BlackBerry 10 users must update their BlackBerry World app (from inside BlackBerry World, ironically) to patch an exploit that could enable a MITM (man-in-the-middle) attack.
BlackBerry’s security team uncovered a vulnerability in BlackBerry World’s file integrity checker — the server-side tool that ensures apps are malware- and exploit-free — that could allow a hacker to inject a malicious version of the app between the server and the user before the app is downloaded and installed. While BlackBerry says no one to its knowledge has been affected by the exploit, users connecting to a vulnerable network could put themselves at risk.
Current BlackBerry World versions affected are:
- BlackBerry 10.2 users running BB World versions earlier than 220.127.116.112
- BlackBerry 10.2.1 users running BB World versions earlier than 18.104.22.1683
- BlackBerry 10.3.0 users running BB World versions earlier than 22.214.171.124
BB 10 users need to enter the BlackBerry World on a trusted WiFi connection or over a cellular network to complete the update. The exploit affects all BlackBerry 10 devices, including the Z10, Q10, Q5, Z30 and Passport.
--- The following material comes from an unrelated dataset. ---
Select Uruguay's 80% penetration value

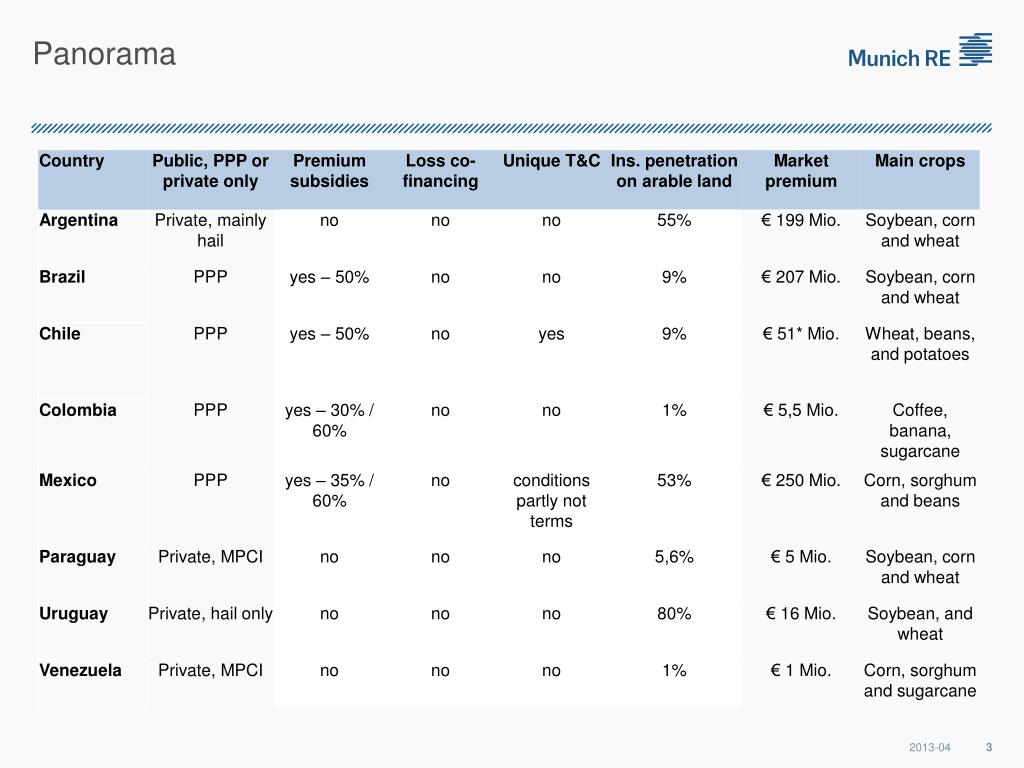[674, 614]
The full knowledge base entry is below:
“This advisory addresses a spoofing vulnerability that is not currently being exploited but affects BlackBerry 10 smartphone customers running the BlackBerry World app. BlackBerry® customer risk is limited both by the requirement that customers must first connect to an attacker-controlled network and by the inability of a potential attacker to force exploitation of the vulnerability without customer interaction. Successful exploitation requires an attacker to intercept a user’s application download/update request from BlackBerry World over a compromised network and replace the response from the server with a malicious file and requires that a user accept the permissions and install the malicious app. If the requirements are met for exploitation, an attacker could potentially gain access to any data or settings allowed by the app permissions that the user granted. After installing the recommended software update, affected customers will be fully protected from this vulnerability.”